Several plein air paintings were used as the resource for this composite piece created in the studio. The majority of those paintings were made during pack trips in the Eastern Sierra Mountains. Every August a group of us head up for our annual painting, camping trip. We usually make camp somewhere between 9–11,000 ft. elevation. It's a difficult hike for me to make. Living in middle Tennessee doesn't give me much chance to 'practice high elevation breathing.' I work out for months to prepare my muscles for the 6-9 mile hike each year. These pack mules carry the bulk of the load for us, including all of the food for the cook's tent for the trip. Anything over 50 lbs., we pack in ourselves on our backs. This is one sure way of cutting down on what you bring along! I want to think lightweight, warm, dry clothes and boots, minimal colors of paint tubes, fewer brushes, my lightest pochade called a Sketchbook and mini tripod, and Claessens #15 double oil-primed linen mounted on 3mm Sintra or gatorfoam.
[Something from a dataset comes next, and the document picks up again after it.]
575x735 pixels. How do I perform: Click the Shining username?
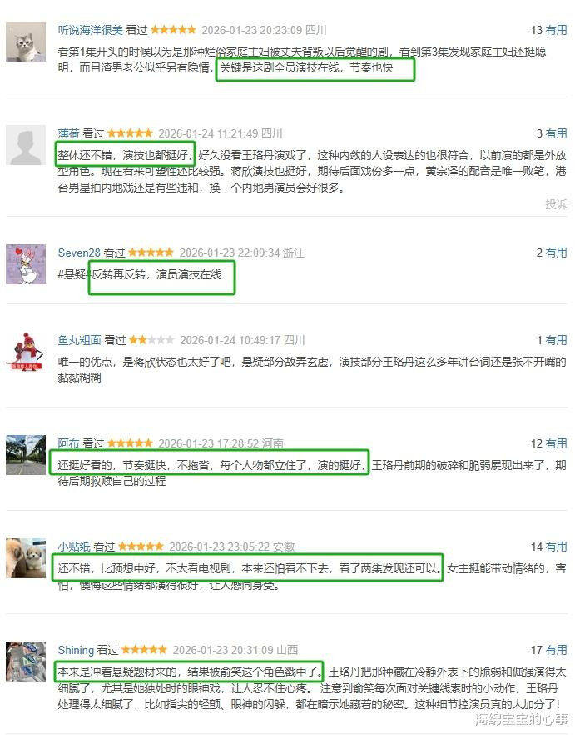click(76, 650)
In this painting, the mules are crossing one of several streams along our way. Often times the mules are on a different trail than we are, but it is a reassuring sight when our paths cross every now and then.
In the background we see the Minarets, and Banner Peak, and Mount Ritter (12,264'; 12,936' and 13,150' respectively). We took the Ritter Trail out of Red's Meadow Pack Station. Our camp site was just below Banner Peak on Garnet Lake . Known as part of the Ansel Adams Wilderness, Garnet Lake is 8.55 miles from the trailhead and about 3 miles north of the John Muir Trail.